Le Traité de « stabilité, coordination et gouvernance de l’UEM » est non seulement très partiel, mais il a été réduit essentiellement au renforcement de la discipline budgétaire. Aussi faudra-t-il, par un engagement et une volonté de dialogue et de coopération beaucoup plus conséquents, avancer dans un cadre institutionnel chaotique et peu cohérent en dépit des « innovations » successives. Nous devons donner un contenu positif aux règles d’or, organiser la coopération des Parlements nationaux et européen pour les choix budgétaires, créer des eurobonds pour des investissements publics et pour aider les pays en difficulté à monter en compétitivité, doter l’Eurozone d’un embryon de Ministère de l’économie et des finances. Son rôle sera de nous doter d’une capacité de réflexion collective digne de ce nom, et d’un Trésor pour le développement des projets communs et leurs financements. On pourra composer ce ministère en rassemblant des compétences actuellement disséminées entre les appareils nationaux et certaines directions de la Commission. Au lieu d’antagoniser méthode intergouvernementale et méthode communautaire, on trouverait ainsi une méthode mixte, seule à même de rapprocher les nations et de créer la synergie.

Consolider l’Europe est une contribution fondamentale à la consolidation de l’Union tout entière. Mais il ne faut pas cliver l’Union en opposant deux cercles. Le grand marché et le budget communautaire, ces leviers essentiels de la croissance, appartiennent à toute l’Union et non pas aux seuls membres de l’Eurozone. Il faut donc vivre avec les tensions, chercher à les surmonter, et ne pas rêver, comme c’est souvent le cas en France, à isoler la Grande-Bretagne – si elle le fait de sa propre volonté, c’est son affaire –. Nous devons approfondir la coopération entre la France et l’Allemagne, mais aussi développer d’autres liens et alliances, en particulier avec les nouveaux pays membres, tout aussi européens que nous sinon plus. Cessons de prétendre que l’élargissement est la cause des difficultés d’approfondissement de l’Union et corrigeons plutôt les tares des plus grands Etats.

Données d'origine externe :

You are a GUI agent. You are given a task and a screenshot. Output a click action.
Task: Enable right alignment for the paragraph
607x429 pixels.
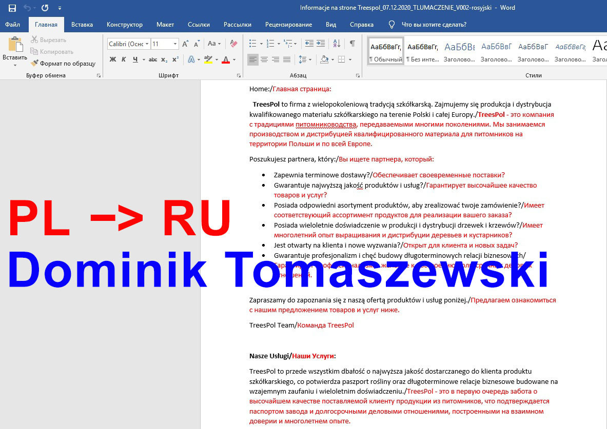(275, 59)
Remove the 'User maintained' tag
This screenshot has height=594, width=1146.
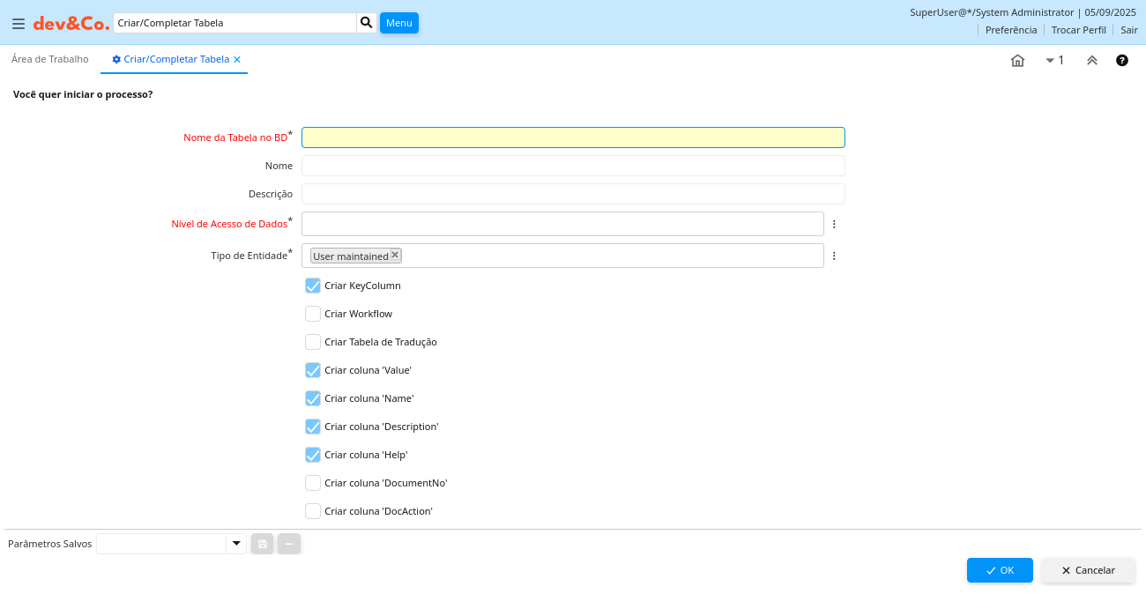click(x=395, y=255)
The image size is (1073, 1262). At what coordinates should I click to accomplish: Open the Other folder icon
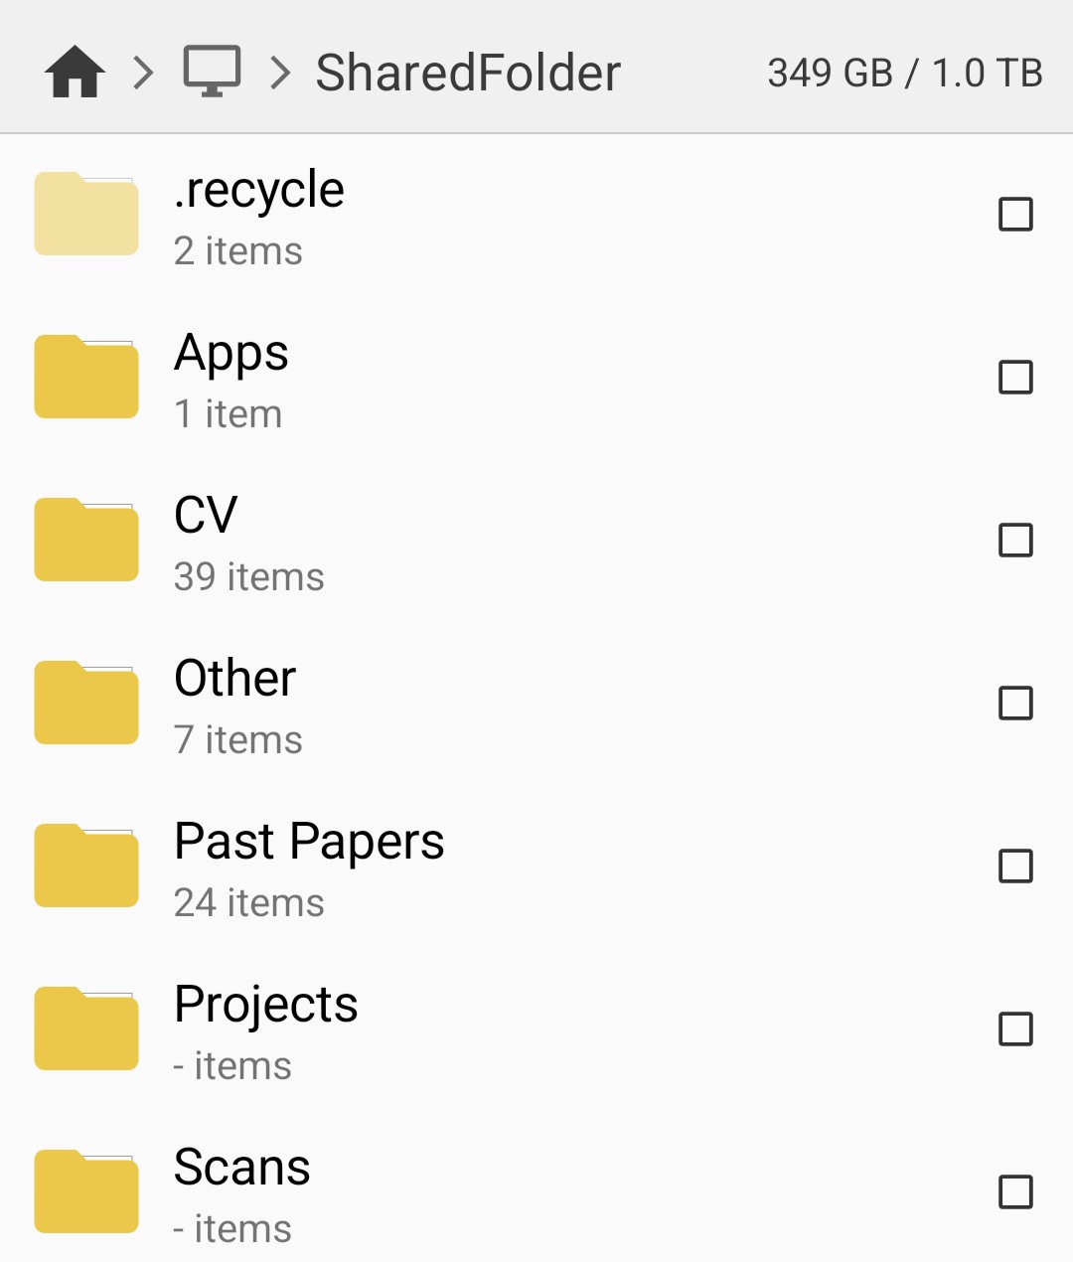(86, 703)
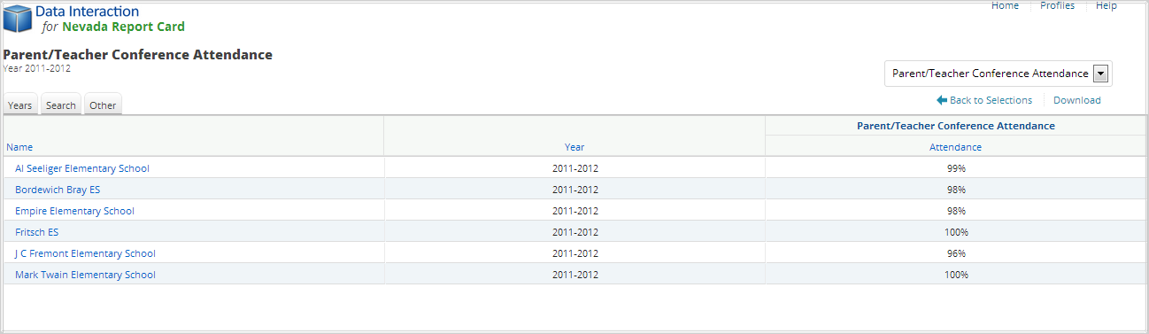Screen dimensions: 1149x334
Task: Select Empire Elementary School
Action: [x=74, y=211]
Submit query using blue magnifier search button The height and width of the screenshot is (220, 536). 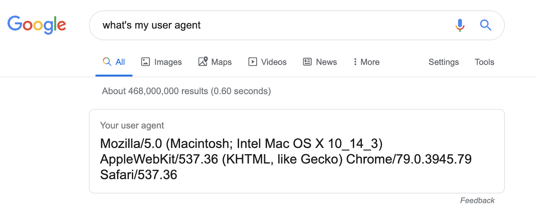point(485,25)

A moyen terme, il s’agit bien d’établir une forme de fédération dans l’Eurozone, unie sur un contrat de New Deal et disposant d’un Ministère de l’économie et des finances. En même temps l’Union dans son ensemble devrait viser une perspective confédérale tenant bien mieux compte de la diversité, avec des mandats consolidés pour des politiques communes extérieures dans la globalisation. Pour le long terme, le choix des prérogatives institutionnelles nécessitera débat. Mme Merkel souhaite que la Commission devienne un gouvernement responsable devant le Parlement européen et le Conseil, et elle précise « pour les compétences européennes ». Mais si celles-ci ne dépassent pas le contrat de Maastricht, cette solution ne convient pas pour l’Eurozone. De toutes les façons, sans une réforme en profondeur, la Commission – devenue technocratisée et fragmentée – n’est pas en mesure d’assumer des fonctions de « gouvernement économique ».

Le réengagement des Français en Europe est loin d’être assuré. Sur un fond de nationalisme toujours prégnant et d’allergie aux partages de souveraineté, la France devra pourtant choisir. Il ne s’agit pas de nous convertir au « fédéralisme », mais d’offrir une option d’Union politique capable d’être confrontée à celle de l’Allemagne et d’autres pays européens, dans un dialogue approfondi. Trop longtemps nous n’avons accepté l’Europe que si elle nous renvoie notre image. L’heure est à l’examen de conscience pour des réformes intérieures trop longtemps différées et à l’épreuve de l’altérité sans laquelle ni coopération ni partage ne sont possibles.